Consignes:
(A) D'après l'extrait sur la causalité, sur quel principe repose la démarche scientifique ?
(B) Relevez, s'il vous plaît, tous les penseurs nommés dans l'extrait sur la causalité.
(C) Renvoyez le passage de l'extrait sur la causalité qui commence à « Si une chose » et se termine à « est contingent. (17) ».

Extrait retenu:
Cause et effet, voilà des concepts qui semblent évidents et qui, pourtant sont loin de l’être. Le principe de causalité – sur lequel repose la démarche scientifique – est-il approprié au réel ? Kant écrit que le concept de cause « exige absolument qu’une chose A soit telle qu’une autre B en dérive "nécessairement" et suivant une "règle absolument universelle" » (14). Or, cette définition se heurte à deux difficultés fondamentales.

Première difficulté : une chose A d’où dérive une chose B.
Comment une chose B, qui n’est pas A, peut-elle dériver de A ? Il faudrait pour cela qu’il y ait plus dans l’effet que dans la cause. Et d’où vient ce plus ? Pas de A. Car s’il s’y trouvait, A mériterait d’être appelé B. De rien, alors. Si quelque chose naissait de rien, ce quelque chose serait sans cause. Parménide déjà allait dans ce sens. Lucrèce aussi qui a écrit : « Le principe qui nous servira de point de départ, c’est que rien ne peut être engendré de rien par l’effet d’une puissance divine. » (15) Descartes ne dit pas autre chose : « […] si nous supposons qu’il se trouve quelque chose dans l’idée, qui ne se trouve pas dans la cause, il faut donc qu’elle tienne cela du néant » Il y aurait donc autant dans l’effet que dans la cause et le principe de causalité serait donc un principe d’identité. (16) Somme toute, chaque chose restant ce qu’elle est, quoi que révèlent les apparences, il ne se passe rien. Et puisque l’effet ne diffère pas de la cause, il n’y a pas de cause. Et rien ne bouge… Et pourtant, tout bouge !

Deuxième difficulté : nécessairement.
Si une chose B, qui n’est pas A, dérive de A, elle est différente de A. Cette différence exclut qu’il soit possible d’expliquer en quoi et comment B dérive de A. J’entends par expliquer donner à comprendre pourquoi B dérive de A. L’aurais-je constaté un nombre très élevé de fois, je ne puis cependant exclure qu’il advienne une occurrence où B dérive de C. Sommes-nous des millions à savoir que le soleil se lève chaque matin à l’orient que je ne sais pas si cela restera vrai, puisque je ne sais pas pourquoi cela s’est ainsi produit jusqu’à aujourd’hui. Ce savoir ne contient pas de vérité. L’effet n’est donc pas nécessaire ; il est contingent. (17)

Données fournies:
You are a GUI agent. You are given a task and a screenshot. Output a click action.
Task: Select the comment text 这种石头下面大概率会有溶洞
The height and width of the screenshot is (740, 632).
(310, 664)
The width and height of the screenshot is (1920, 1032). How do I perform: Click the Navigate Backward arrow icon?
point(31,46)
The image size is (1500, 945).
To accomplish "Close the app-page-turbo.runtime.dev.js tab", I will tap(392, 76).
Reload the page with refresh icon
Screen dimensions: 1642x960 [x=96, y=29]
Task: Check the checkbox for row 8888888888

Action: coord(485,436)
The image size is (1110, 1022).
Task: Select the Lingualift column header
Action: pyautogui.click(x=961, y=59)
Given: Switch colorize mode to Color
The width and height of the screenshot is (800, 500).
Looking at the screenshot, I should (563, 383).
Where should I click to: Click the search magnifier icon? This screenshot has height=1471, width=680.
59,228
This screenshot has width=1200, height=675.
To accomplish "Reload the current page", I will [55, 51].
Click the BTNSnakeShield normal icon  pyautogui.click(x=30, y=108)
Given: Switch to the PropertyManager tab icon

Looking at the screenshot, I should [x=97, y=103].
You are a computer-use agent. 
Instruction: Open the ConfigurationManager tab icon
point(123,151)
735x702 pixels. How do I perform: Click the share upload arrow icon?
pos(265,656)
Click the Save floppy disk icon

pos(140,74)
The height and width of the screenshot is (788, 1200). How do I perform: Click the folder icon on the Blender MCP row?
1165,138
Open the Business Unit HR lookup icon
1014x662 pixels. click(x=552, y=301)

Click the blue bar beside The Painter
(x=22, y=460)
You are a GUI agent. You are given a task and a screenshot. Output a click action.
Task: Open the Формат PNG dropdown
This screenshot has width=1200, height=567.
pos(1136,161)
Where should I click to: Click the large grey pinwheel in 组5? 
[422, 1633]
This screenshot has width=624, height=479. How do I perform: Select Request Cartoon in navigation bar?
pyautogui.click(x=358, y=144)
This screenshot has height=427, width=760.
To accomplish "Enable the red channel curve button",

Réponses détaillées:
(A) Sur le principe de causalité.

(B) Kant, Parménide, Lucrèce, Descartes

(C)
Si une chose B, qui n’est pas A, dérive de A, elle est différente de A. Cette différence exclut qu’il soit possible d’expliquer en quoi et comment B dérive de A. J’entends par expliquer donner à comprendre pourquoi B dérive de A. L’aurais-je constaté un nombre très élevé de fois, je ne puis cependant exclure qu’il advienne une occurrence où B dérive de C. Sommes-nous des millions à savoir que le soleil se lève chaque matin à l’orient que je ne sais pas si cela restera vrai, puisque je ne sais pas pourquoi cela s’est ainsi produit jusqu’à aujourd’hui. Ce savoir ne contient pas de vérité. L’effet n’est donc pas nécessaire ; il est contingent. (17)